┌──

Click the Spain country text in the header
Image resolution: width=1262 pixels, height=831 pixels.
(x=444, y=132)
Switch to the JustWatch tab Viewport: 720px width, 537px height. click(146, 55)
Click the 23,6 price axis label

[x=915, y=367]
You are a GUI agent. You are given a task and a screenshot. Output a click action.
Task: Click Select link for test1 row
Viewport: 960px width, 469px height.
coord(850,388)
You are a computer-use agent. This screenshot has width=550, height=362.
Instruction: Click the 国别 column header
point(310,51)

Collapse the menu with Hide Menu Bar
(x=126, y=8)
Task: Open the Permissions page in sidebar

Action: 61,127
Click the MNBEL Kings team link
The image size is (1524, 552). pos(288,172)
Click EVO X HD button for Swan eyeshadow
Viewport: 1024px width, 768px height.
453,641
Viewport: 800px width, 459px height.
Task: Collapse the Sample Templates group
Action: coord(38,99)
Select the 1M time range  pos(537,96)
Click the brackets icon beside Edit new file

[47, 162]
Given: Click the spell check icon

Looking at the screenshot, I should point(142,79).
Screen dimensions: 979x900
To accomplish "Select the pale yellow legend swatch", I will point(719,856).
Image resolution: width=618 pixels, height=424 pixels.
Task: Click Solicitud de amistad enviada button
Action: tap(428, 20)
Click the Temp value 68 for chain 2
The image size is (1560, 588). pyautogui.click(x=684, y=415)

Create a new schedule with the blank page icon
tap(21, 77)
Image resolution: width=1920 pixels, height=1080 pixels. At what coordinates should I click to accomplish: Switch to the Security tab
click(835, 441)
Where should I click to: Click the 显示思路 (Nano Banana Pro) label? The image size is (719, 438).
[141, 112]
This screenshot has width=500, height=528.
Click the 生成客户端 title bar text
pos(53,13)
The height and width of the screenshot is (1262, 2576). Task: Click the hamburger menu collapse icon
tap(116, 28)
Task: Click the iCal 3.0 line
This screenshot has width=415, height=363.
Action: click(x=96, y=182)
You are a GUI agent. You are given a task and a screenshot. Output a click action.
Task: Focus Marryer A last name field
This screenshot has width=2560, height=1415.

└──

_Exercise details_.
Repeat all of the records above word for word, with nothing added or left out.

_Final answer_.
Click the Spain country text in the header
Image resolution: width=1262 pixels, height=831 pixels.
(x=444, y=132)
Switch to the JustWatch tab Viewport: 720px width, 537px height. click(146, 55)
Click the 23,6 price axis label

[x=915, y=367]
You are a GUI agent. You are given a task and a screenshot. Output a click action.
Task: Click Select link for test1 row
Viewport: 960px width, 469px height.
coord(850,388)
You are a computer-use agent. This screenshot has width=550, height=362.
Instruction: Click the 国别 column header
point(310,51)

Collapse the menu with Hide Menu Bar
(x=126, y=8)
Task: Open the Permissions page in sidebar

Action: 61,127
Click the MNBEL Kings team link
The image size is (1524, 552). pos(288,172)
Click EVO X HD button for Swan eyeshadow
Viewport: 1024px width, 768px height.
453,641
Viewport: 800px width, 459px height.
Task: Collapse the Sample Templates group
Action: coord(38,99)
Select the 1M time range  pos(537,96)
Click the brackets icon beside Edit new file

[47, 162]
Given: Click the spell check icon

Looking at the screenshot, I should point(142,79).
Screen dimensions: 979x900
To accomplish "Select the pale yellow legend swatch", I will point(719,856).
Image resolution: width=618 pixels, height=424 pixels.
Task: Click Solicitud de amistad enviada button
Action: tap(428, 20)
Click the Temp value 68 for chain 2
The image size is (1560, 588). pyautogui.click(x=684, y=415)

Create a new schedule with the blank page icon
tap(21, 77)
Image resolution: width=1920 pixels, height=1080 pixels. At what coordinates should I click to accomplish: Switch to the Security tab
click(835, 441)
Where should I click to: Click the 显示思路 (Nano Banana Pro) label? The image size is (719, 438).
[141, 112]
This screenshot has width=500, height=528.
Click the 生成客户端 title bar text
pos(53,13)
The height and width of the screenshot is (1262, 2576). Task: Click the hamburger menu collapse icon
tap(116, 28)
Task: Click the iCal 3.0 line
This screenshot has width=415, height=363.
Action: click(x=96, y=182)
You are a GUI agent. You are given a task and a screenshot. Output a click action.
Task: Focus Marryer A last name field
This screenshot has width=2560, height=1415.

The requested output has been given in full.